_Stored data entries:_
BEGIN

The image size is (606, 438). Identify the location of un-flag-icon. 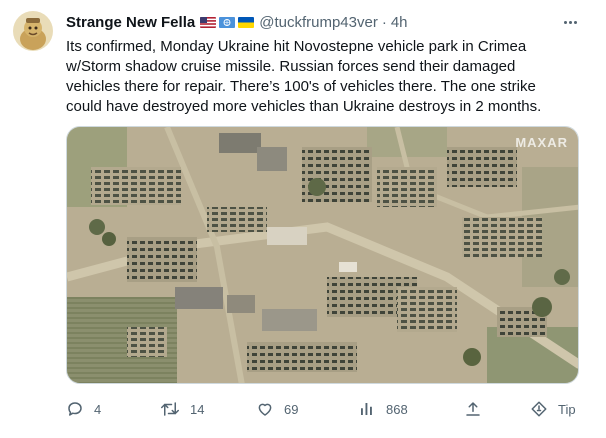
(228, 22).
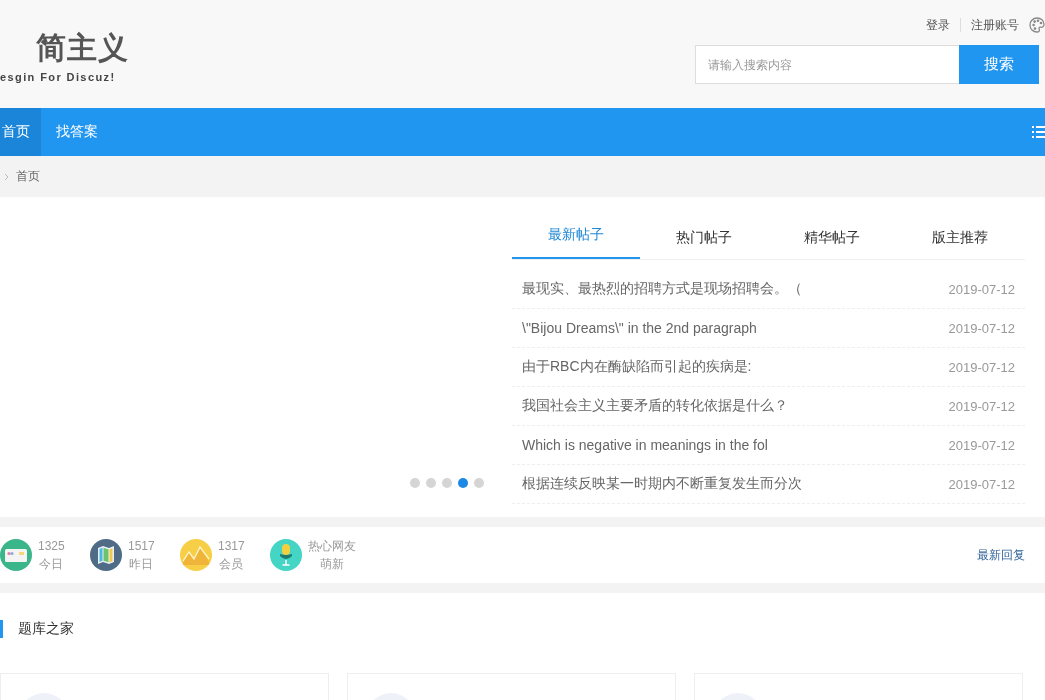 This screenshot has height=700, width=1045. Describe the element at coordinates (960, 238) in the screenshot. I see `tab: 版主推荐` at that location.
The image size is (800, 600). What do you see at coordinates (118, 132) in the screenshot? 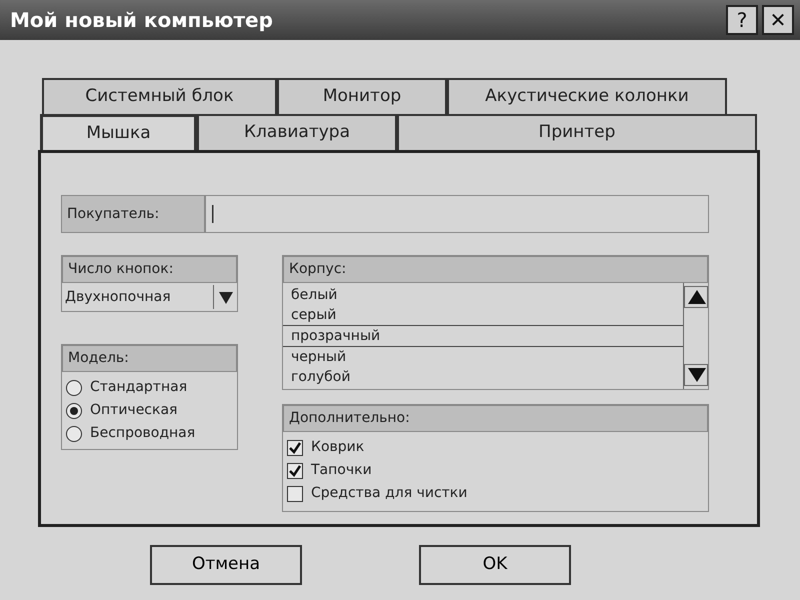
I see `tab: Мышка` at bounding box center [118, 132].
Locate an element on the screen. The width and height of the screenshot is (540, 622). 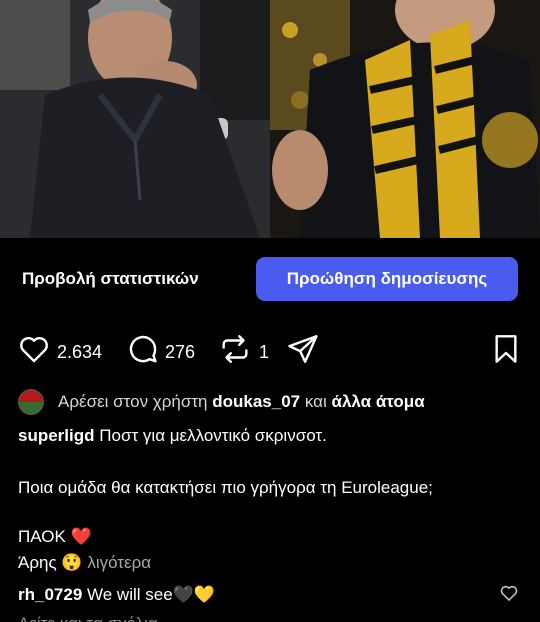
like-count: 2.634 is located at coordinates (80, 352).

END

_INSTRUCTION:_ Edit the items above by replacing "image size" with "frame size" wherever it occurs, leaving everything else unchanged and omitting the pictures.

_RESULT OF THIS EXERCISE:_
The frame size is (606, 438). Identify the location of un-flag-icon. 
(228, 22).
 This screenshot has height=700, width=1045. Describe the element at coordinates (960, 238) in the screenshot. I see `tab: 版主推荐` at that location.
The frame size is (800, 600). What do you see at coordinates (118, 132) in the screenshot? 
I see `tab: Мышка` at bounding box center [118, 132].
Locate an element on the screen. The width and height of the screenshot is (540, 622). 
like-count: 2.634 is located at coordinates (80, 352).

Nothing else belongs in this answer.